In einem Memorandum vom 17. November hat die Kommission ihre Sicht auf den Sicherheitszustand in der Europäischen Union (EU) dargelegt, eine Veröffentlichung, die Tage nach dem Tod von mehr als 100 Menschen bei einer Reihe von Anschlägen in Paris, Frankreich, veröffentlicht wurde.

Dem Memo zufolge untersucht die Kommission die Risiken der Terrorismusfinanzierung in der EU nach der Verabschiedung eines Rahmens zur Bekämpfung der Geldwäsche Anfang dieses Jahres, der den digitalen Währungen "besondere Aufmerksamkeit" schenken wird.

In dem Vermerk heißt es:

"Unter den untersuchten Sektoren wird die Verwendung virtueller Währungen besondere Aufmerksamkeit erfahren, wie vom Europäischen Rat am 26. Januar 2015 gefordert."

Nach dem Überprüfungszeitraum Die Kommission sagte, sie werde eine Reihe von Maßnahmen zur Beseitigung der bei der Bewertung festgestellten Risiken veröffentlichen. Dies wird voraussichtlich im Juni 2017 abgeschlossen sein.

"Die Mitgliedstaaten müssen sich an solche Maßnahmen halten oder die Gründe erläutern, warum sie Ausnahmen beantragen", heißt es in dem Memo.

Anschließend wird der Plan der Kommission zur Erstellung einer schwarzen Liste mit "einer Liste von Ländern, die einige Mängel in ihren Anti-Geldwäsche- und Terrorismusfinanzierungsregelungen aufweisen" dargelegt und würde einer erweiterten Finanzüberwachung unterliegen.

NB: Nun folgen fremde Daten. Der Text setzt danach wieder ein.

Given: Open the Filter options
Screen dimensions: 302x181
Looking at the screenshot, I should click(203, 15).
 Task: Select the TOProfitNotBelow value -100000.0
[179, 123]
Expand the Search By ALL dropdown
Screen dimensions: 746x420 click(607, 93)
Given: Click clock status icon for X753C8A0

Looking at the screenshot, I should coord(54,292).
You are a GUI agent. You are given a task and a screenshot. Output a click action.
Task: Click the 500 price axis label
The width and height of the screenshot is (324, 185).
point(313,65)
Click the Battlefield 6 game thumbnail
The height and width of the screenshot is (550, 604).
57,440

Die Bewertung und die bevorstehenden Empfehlungen folgen der Verabschiedung von Maßnahmen zur Bekämpfung von Geldwäsche und Terrorismusfinanzierung im Mai dieses Jahres.

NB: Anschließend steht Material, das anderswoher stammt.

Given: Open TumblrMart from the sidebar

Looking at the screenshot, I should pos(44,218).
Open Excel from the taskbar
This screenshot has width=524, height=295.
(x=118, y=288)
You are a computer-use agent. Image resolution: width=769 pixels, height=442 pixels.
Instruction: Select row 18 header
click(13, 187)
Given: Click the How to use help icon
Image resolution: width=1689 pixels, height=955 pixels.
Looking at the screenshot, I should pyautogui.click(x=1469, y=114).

Auch wenn sich keine Elemente dieses Vorschlags speziell auf digitale Währungen beziehen, werden Aspekte, die sich auf Geldwechseldienste beziehen, wahrscheinlich auf Unternehmen angewendet, die digitale Währungsdienste anbieten.

Nach Ansicht der Kommission besteht das Ziel dieses Rahmens darin, "die vollständige Rückverfolgbarkeit von Geldtransfers sowohl innerhalb der EU als auch von und nach der EU sicherzustellen".